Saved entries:
════════

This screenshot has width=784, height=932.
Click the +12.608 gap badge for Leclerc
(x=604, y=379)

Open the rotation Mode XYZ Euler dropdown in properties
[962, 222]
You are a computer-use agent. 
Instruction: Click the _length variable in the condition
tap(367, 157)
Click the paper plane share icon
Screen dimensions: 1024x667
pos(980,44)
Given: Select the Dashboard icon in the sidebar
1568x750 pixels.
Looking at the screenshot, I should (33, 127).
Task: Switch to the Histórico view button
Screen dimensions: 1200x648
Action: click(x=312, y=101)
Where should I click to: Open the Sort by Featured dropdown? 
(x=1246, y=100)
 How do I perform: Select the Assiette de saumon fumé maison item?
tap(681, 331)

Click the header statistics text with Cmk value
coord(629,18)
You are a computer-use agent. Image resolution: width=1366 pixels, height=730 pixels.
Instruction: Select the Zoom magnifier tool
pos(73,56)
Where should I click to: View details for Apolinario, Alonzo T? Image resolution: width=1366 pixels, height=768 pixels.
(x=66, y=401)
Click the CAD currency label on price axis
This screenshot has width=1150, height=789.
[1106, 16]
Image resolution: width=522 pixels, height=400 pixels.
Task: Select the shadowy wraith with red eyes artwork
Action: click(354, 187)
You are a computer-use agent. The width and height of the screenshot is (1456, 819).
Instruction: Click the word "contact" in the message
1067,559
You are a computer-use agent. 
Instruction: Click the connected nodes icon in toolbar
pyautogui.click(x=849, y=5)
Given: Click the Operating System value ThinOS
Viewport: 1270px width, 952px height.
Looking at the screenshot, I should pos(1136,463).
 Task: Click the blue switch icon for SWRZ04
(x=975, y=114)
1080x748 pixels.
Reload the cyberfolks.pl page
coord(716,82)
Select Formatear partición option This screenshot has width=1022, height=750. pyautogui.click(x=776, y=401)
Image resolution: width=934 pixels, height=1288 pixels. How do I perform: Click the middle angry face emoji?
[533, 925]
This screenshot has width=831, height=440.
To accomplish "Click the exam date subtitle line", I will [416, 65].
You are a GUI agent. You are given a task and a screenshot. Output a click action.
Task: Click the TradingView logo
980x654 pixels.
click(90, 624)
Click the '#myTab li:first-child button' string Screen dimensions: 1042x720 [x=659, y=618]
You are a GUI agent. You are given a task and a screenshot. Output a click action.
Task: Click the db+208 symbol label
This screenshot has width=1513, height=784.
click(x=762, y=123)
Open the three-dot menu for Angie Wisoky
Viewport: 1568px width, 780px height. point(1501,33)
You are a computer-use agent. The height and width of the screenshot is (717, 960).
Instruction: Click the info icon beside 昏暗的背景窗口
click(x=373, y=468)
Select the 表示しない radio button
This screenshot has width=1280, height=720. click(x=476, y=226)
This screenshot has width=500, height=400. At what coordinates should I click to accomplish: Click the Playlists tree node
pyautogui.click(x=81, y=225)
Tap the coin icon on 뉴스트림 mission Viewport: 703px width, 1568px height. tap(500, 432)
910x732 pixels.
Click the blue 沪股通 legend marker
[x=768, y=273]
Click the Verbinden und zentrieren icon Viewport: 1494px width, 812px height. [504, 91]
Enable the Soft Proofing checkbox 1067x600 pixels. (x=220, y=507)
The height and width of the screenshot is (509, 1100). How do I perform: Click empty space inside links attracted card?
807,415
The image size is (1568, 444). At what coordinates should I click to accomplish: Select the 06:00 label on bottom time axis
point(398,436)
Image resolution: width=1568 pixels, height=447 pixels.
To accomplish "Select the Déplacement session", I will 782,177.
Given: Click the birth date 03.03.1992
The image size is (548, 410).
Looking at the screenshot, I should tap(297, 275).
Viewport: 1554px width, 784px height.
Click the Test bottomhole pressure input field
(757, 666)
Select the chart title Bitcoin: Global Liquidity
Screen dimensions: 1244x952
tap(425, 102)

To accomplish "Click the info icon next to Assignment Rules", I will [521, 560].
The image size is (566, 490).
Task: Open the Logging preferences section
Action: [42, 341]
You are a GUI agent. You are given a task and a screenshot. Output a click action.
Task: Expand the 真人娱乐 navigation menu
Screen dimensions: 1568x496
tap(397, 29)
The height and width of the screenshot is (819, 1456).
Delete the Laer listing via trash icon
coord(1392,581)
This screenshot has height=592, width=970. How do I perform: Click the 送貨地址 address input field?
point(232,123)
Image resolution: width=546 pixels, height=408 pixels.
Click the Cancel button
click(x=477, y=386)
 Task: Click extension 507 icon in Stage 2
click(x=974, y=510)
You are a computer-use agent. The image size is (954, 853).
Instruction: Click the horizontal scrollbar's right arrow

════════

Exercise details:
If a line in the data above contains "date", return that line.

Finished exercise:
To accomplish "Click the exam date subtitle line", I will [416, 65].
Given: Click the birth date 03.03.1992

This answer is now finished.